**The data**:

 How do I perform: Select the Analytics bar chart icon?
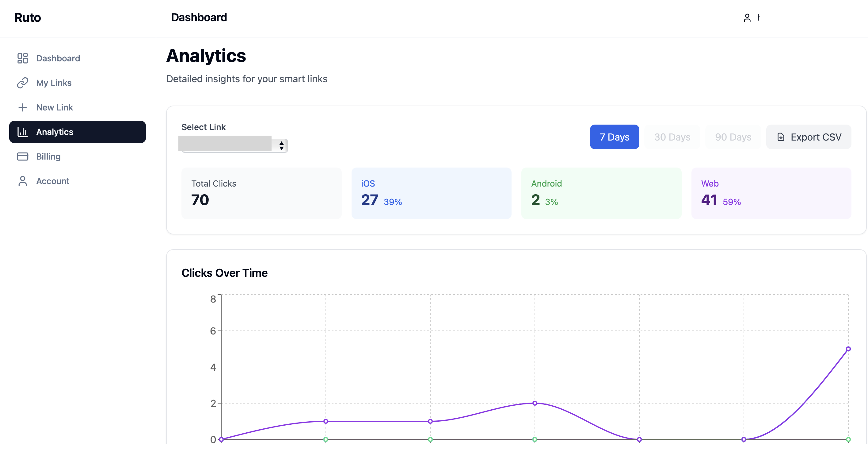(x=23, y=132)
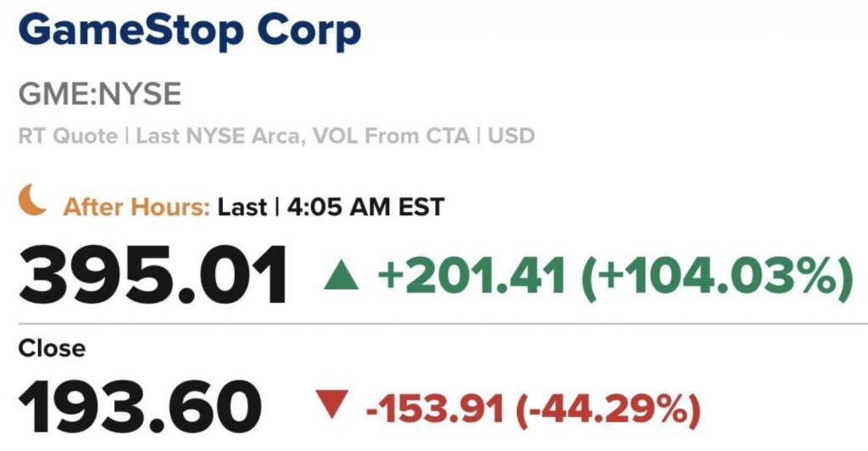The width and height of the screenshot is (868, 451).
Task: Select the GME:NYSE ticker symbol
Action: point(100,94)
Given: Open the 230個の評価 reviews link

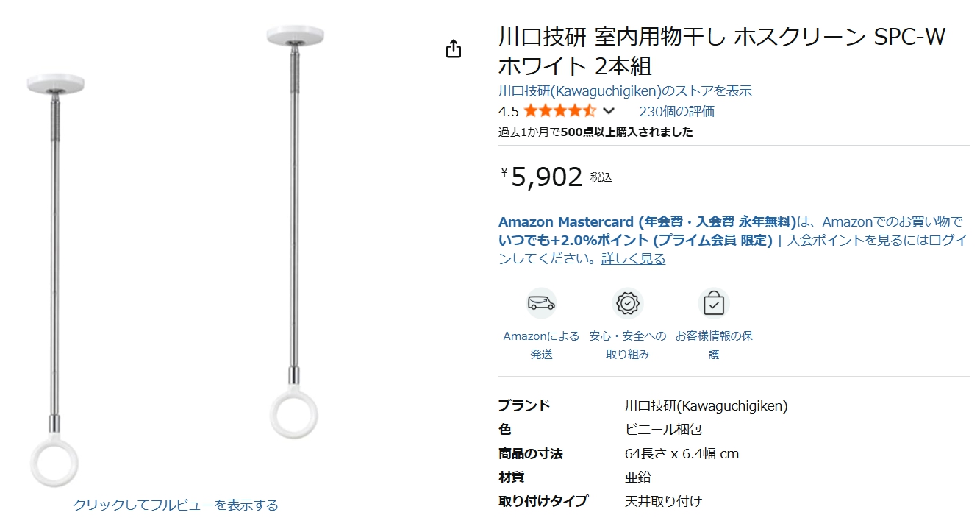Looking at the screenshot, I should click(676, 112).
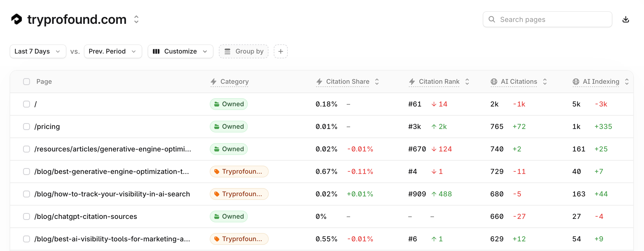Open the /blog/how-to-track-your-visibility-in-ai-search page link

112,194
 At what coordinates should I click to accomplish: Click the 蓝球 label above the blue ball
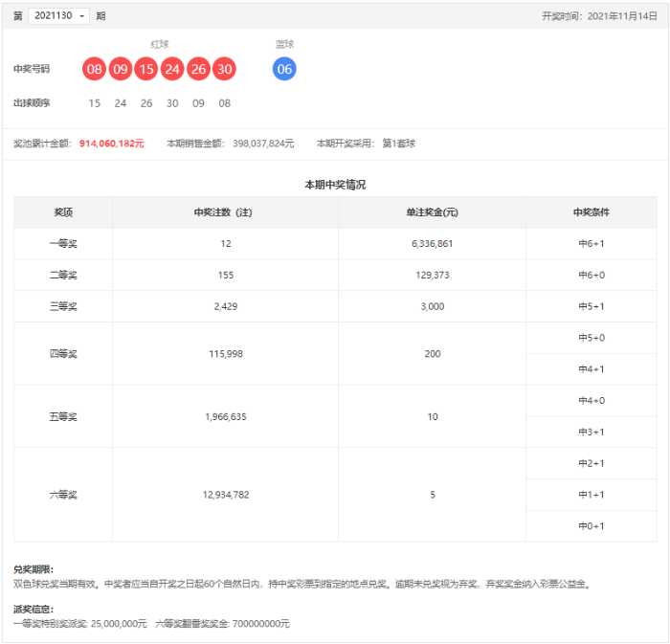(284, 44)
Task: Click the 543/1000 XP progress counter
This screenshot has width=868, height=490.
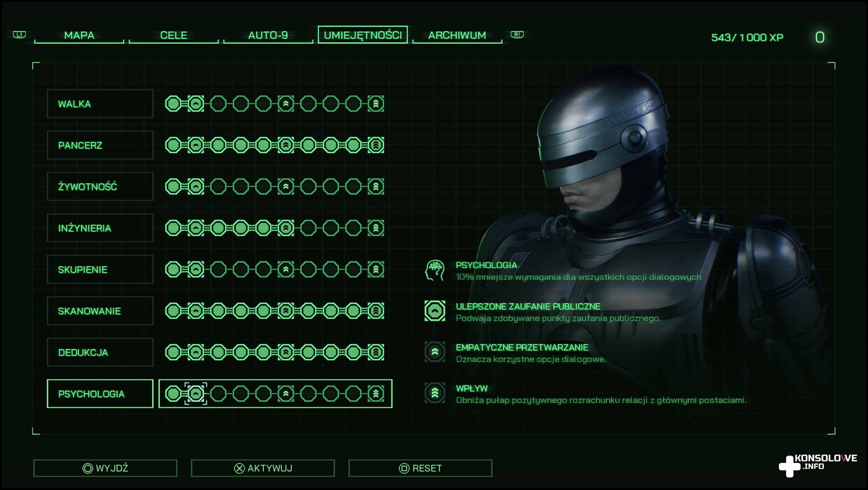Action: point(747,37)
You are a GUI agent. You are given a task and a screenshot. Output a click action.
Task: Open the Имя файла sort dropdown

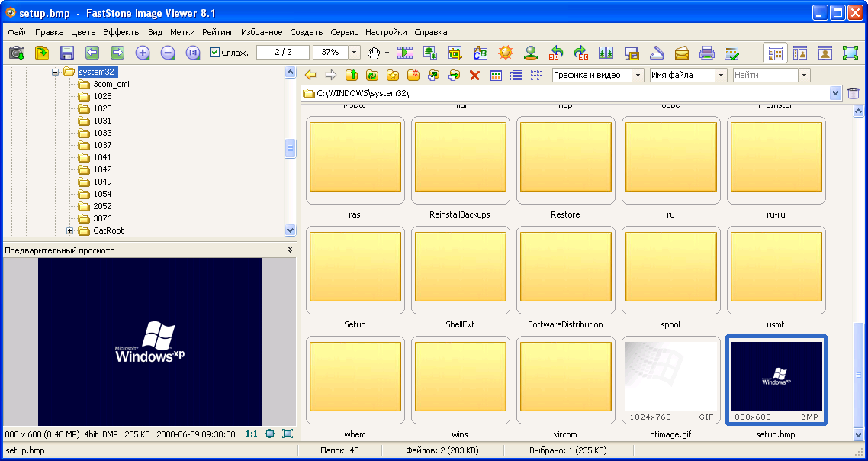(721, 75)
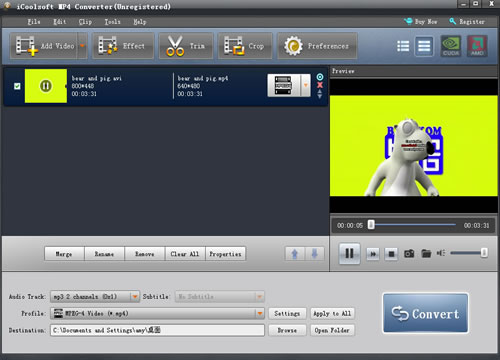Toggle NVIDIA CUDA acceleration
The width and height of the screenshot is (500, 360).
451,46
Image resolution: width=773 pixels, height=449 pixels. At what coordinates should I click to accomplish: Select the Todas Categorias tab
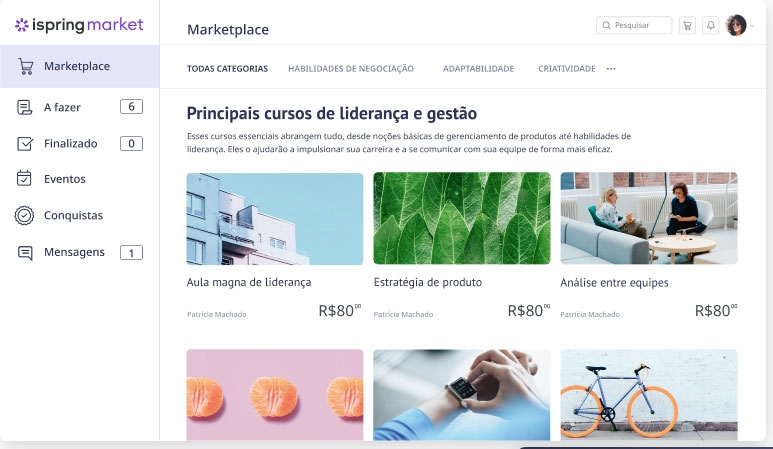click(x=227, y=69)
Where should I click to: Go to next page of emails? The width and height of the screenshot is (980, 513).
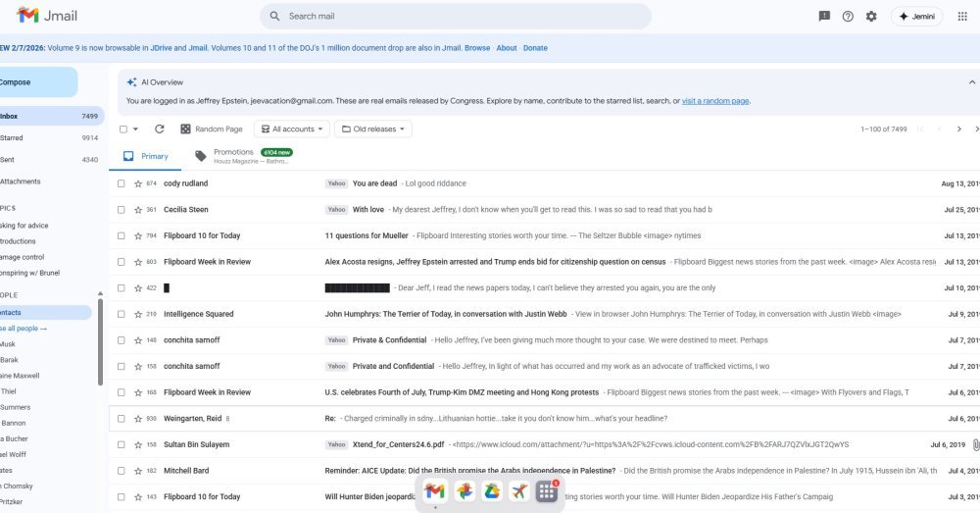(959, 129)
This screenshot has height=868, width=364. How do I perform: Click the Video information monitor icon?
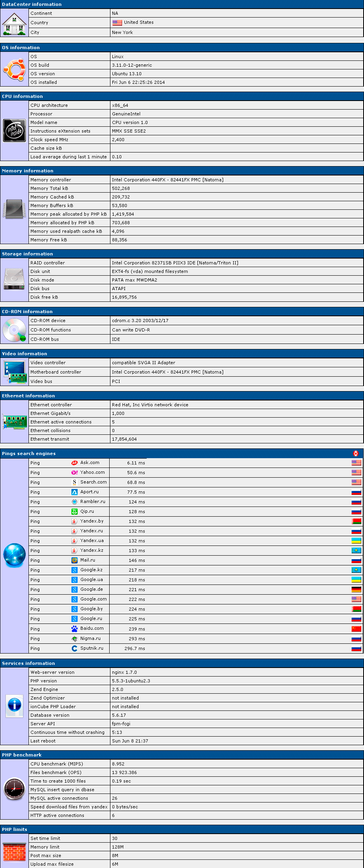pos(14,372)
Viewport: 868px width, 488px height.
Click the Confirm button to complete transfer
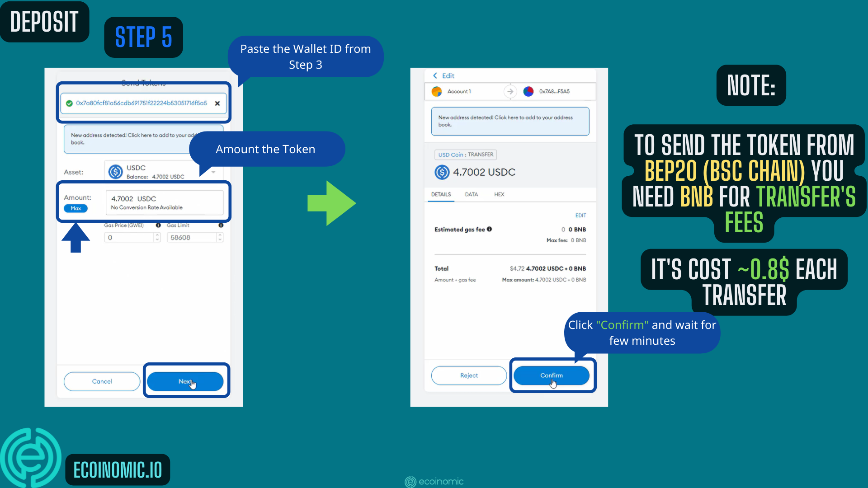tap(551, 375)
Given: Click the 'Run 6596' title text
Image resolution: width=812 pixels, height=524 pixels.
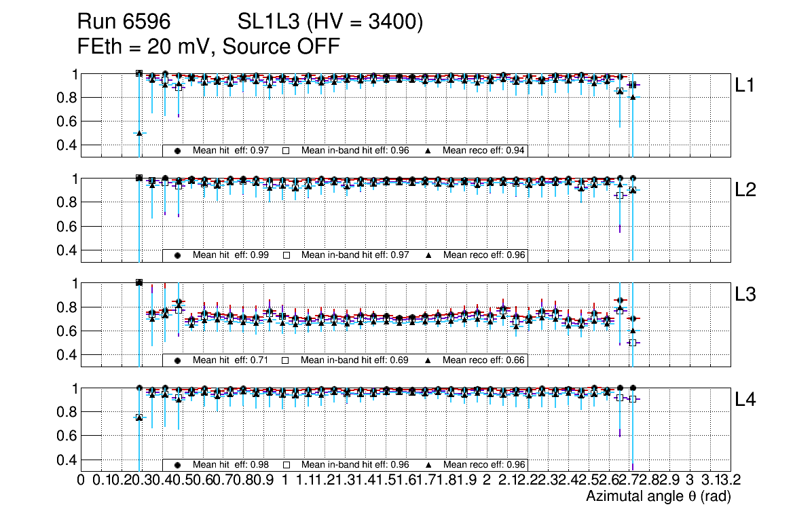Looking at the screenshot, I should (124, 22).
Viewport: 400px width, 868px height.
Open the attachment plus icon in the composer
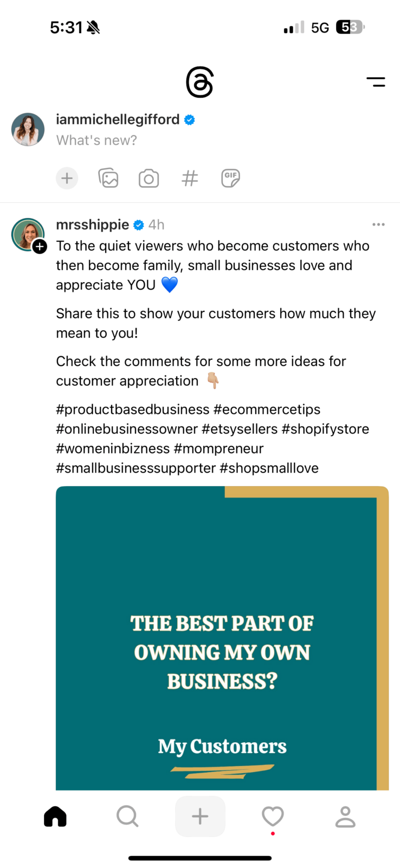[67, 178]
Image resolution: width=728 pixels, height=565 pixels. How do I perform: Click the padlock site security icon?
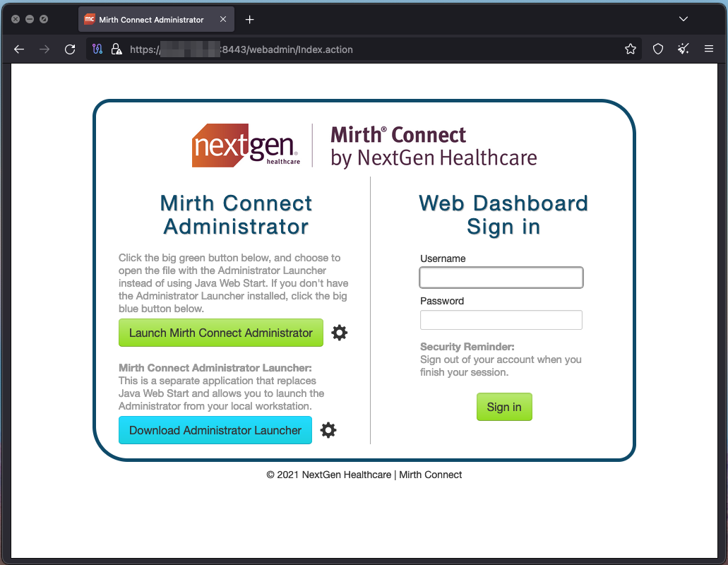(x=117, y=49)
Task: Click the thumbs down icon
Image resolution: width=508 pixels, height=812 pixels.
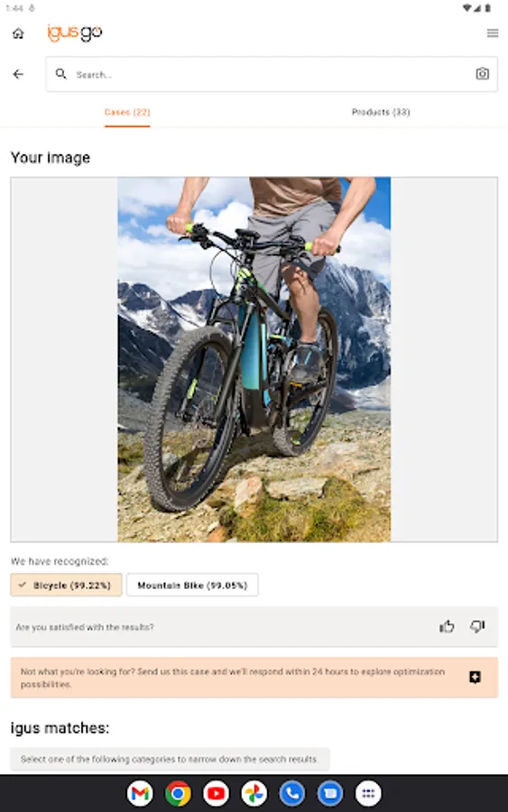Action: tap(477, 627)
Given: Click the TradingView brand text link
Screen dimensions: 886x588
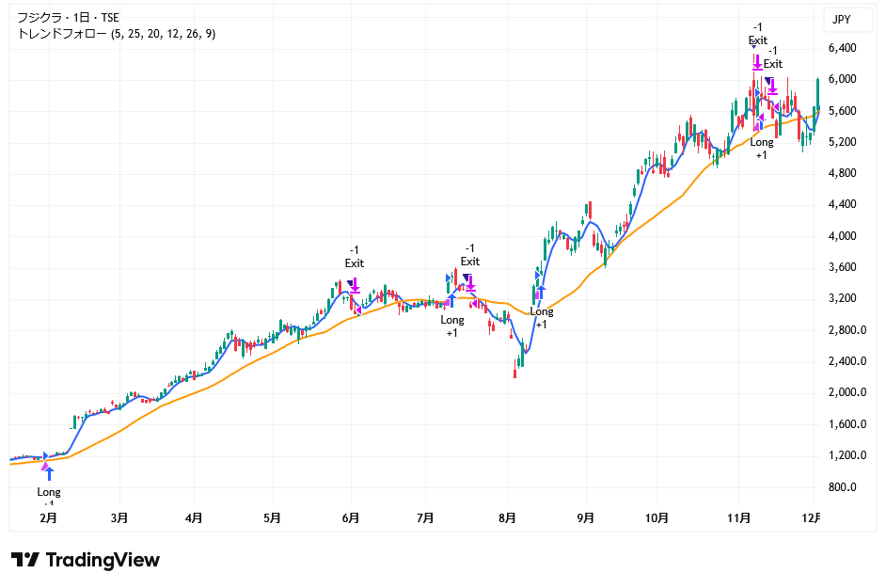Looking at the screenshot, I should pos(103,561).
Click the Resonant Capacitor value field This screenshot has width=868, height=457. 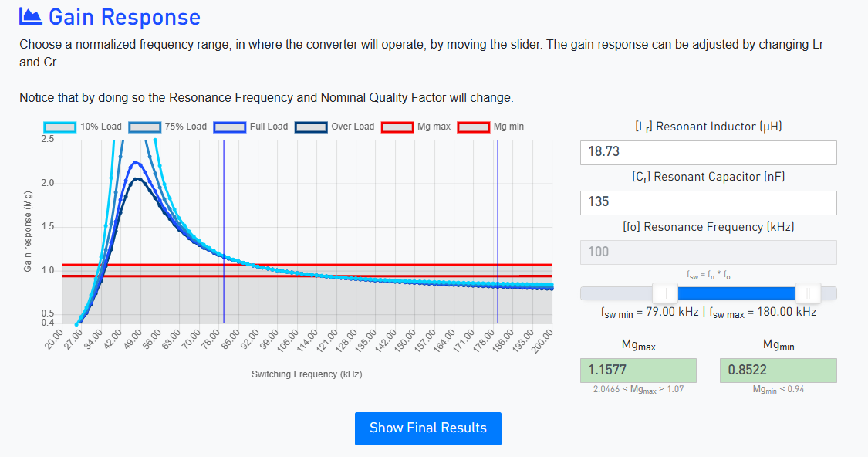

**What the exercise asks**:
Arrange the entries from the line with "Given: Click the 'Run 6596' title text" to the line with "(x=117, y=49)" as a two-column CSV headed instruction and location. Give one row per entry, with each field quoted, line breaks turned into spaces, and the pictures left out.

**The answer**:
instruction,location
"Given: Click the 'Run 6596' title text Image resolution: width=812 pixels, height=524 pixels.","Looking at the screenshot, I should (124, 22)."
"Viewport: 400px width, 868px height. Open the attachment plus icon in the composer","[67, 178]"
"Image resolution: width=728 pixels, height=565 pixels. How do I perform: Click the padlock site security icon?","(x=117, y=49)"